DATA TO PROCESS
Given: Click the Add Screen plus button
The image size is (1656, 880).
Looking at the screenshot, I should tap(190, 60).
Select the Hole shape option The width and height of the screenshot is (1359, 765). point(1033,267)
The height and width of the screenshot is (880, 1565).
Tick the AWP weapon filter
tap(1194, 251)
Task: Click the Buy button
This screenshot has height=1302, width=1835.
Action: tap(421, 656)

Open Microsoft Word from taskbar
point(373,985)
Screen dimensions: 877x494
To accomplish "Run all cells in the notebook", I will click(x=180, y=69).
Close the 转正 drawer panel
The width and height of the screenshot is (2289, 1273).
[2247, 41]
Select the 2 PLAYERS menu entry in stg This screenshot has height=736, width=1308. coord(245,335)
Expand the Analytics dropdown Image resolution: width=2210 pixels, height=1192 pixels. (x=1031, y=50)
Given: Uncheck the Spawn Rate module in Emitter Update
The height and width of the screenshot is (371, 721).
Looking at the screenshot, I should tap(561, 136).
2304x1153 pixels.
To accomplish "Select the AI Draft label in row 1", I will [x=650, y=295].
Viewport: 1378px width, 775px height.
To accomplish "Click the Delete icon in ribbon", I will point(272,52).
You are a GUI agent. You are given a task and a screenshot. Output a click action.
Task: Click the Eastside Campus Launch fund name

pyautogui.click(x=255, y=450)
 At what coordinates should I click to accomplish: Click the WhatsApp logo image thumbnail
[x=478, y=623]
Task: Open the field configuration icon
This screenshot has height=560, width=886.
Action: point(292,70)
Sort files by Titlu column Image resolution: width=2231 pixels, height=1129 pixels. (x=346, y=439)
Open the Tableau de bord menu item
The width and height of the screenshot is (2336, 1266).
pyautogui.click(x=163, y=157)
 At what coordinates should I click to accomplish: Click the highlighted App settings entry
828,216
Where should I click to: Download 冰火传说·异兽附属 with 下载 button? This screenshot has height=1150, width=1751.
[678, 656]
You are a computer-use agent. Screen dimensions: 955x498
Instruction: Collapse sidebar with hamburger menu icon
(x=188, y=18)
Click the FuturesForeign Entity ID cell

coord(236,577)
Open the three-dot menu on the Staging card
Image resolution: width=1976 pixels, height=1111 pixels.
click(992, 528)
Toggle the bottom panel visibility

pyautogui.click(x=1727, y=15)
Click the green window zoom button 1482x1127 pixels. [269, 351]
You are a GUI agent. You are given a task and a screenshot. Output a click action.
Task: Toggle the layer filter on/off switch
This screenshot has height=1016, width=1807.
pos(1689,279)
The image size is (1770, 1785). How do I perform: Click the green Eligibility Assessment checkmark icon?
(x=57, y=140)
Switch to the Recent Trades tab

TASK GOAL
Where in the listing does the string "Select" appear? Copy every line that has it.

ANSWER BELOW
Select the Hole shape option The width and height of the screenshot is (1359, 765). point(1033,267)
Select the 2 PLAYERS menu entry in stg This screenshot has height=736, width=1308. coord(245,335)
To accomplish "Select the AI Draft label in row 1", I will [x=650, y=295].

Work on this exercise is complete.